Keadilan juga menuntut negara mengakui realitas: driver ojol bukan sekadar mitra.
Mereka bekerja penuh waktu, mengandalkan hidup sepenuhnya dari platform.
Dengan demikian, skema jaminan sosial ketenagakerjaan dan kesehatan wajib menjadi tanggung jawab bersama pemerintah dan aplikator.
Jika negara hanya berdiri di sisi aplikator atas nama efisiensi digital, maka negara sedang meninggalkan prinsip keadilan sosial yang tertuang dalam konstitusi.
Mengembalikan Keadilan Sosial bagi Driver Ojol
Kita selalu bangga menyebut Indonesia sebagai negara gotong royong.
Namun, gotong royong itu semestinya juga tercermin dalam ekosistem ekonomi digital kita.
Jangan biarkan aplikator menikmati laba jutaan dolar, sementara para driver hanya mendapat remah, bahkan tak memiliki ruang untuk menentukan skema kerja yang layak.
Kenaikan tarif ojol mungkin menjadi kabar baik sesaat bagi driver, tetapi tanpa pembenahan struktural, itu hanya ilusi kesejahteraan.
Kebijakan yang menambah beban rakyat kecil bukanlah solusi. Keadilan ekonomi digital menuntut keberpihakan negara kepada yang lemah dan tersisih oleh mekanisme pasar platform.
Jika driver ojol masih diposisikan sebagai mitra tanpa hak tawar, maka kenaikan tarif hanya akan menambah keuntungan aplikator dan membebani rakyat.
Negara harus hadir untuk menegakkan keadilan sosial, memastikan driver hidup layak, dan rakyat tidak menanggung inflasi transportasi yang seharusnya menjadi tanggung jawab bersama.

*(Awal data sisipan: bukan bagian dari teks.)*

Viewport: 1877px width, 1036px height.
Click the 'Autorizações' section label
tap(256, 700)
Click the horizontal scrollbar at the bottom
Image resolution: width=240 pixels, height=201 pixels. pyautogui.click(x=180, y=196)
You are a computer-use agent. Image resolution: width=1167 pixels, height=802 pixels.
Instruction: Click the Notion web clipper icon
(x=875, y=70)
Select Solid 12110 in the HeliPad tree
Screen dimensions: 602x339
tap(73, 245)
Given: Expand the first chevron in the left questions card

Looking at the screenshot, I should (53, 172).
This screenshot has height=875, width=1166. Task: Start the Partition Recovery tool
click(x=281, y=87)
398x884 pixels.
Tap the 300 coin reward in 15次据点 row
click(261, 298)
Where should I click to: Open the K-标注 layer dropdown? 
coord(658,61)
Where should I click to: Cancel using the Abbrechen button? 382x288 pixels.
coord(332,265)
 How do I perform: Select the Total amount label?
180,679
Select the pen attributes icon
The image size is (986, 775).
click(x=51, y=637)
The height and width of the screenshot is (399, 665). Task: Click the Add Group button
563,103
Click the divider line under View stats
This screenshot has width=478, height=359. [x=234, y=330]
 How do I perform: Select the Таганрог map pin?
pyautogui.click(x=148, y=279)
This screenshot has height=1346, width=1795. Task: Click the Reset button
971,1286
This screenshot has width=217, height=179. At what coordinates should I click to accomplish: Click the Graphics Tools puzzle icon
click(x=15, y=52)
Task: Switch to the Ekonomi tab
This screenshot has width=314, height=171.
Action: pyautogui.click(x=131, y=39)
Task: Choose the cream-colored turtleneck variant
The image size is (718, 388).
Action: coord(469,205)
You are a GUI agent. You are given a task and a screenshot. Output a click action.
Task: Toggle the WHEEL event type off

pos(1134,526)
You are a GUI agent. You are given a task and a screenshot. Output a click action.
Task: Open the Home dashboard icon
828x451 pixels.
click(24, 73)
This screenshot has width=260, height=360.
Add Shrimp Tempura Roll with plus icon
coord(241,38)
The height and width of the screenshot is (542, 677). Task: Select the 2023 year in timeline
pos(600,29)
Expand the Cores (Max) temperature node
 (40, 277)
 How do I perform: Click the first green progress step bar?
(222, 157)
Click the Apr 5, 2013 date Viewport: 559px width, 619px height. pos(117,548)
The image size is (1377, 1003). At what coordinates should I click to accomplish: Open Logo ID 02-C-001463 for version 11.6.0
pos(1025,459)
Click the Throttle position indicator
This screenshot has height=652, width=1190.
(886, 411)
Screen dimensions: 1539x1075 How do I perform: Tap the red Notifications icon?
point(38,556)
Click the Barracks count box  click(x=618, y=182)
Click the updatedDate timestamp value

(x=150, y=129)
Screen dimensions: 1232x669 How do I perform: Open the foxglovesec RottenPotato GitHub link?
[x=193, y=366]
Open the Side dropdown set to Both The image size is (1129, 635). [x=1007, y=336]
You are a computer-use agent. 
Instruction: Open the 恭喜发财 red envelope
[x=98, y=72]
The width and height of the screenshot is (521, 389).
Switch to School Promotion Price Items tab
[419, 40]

Penutup: Keadilan Tarif, Keadilan Sosial
Pada akhirnya, pertanyaan sederhana yang harus kita jawab: untuk siapa tarif ojol dinaikkan?
Jika jawabannya untuk kesejahteraan driver, maka kebijakan ini harus diikuti dengan pembatasan potongan aplikator dan penguatan hak tawar mereka dalam struktur kerja digital.
Jika tidak, maka kenaikan tarif hanya akan menambah keuntungan perusahaan platform dan membebani rakyat kecil.
Kebijakan publik sejati adalah kebijakan yang berpihak pada keadilan sosial dan kemanusiaan, bukan sekadar menambah angka dalam tarif tanpa membenahi struktur ketimpangan di baliknya.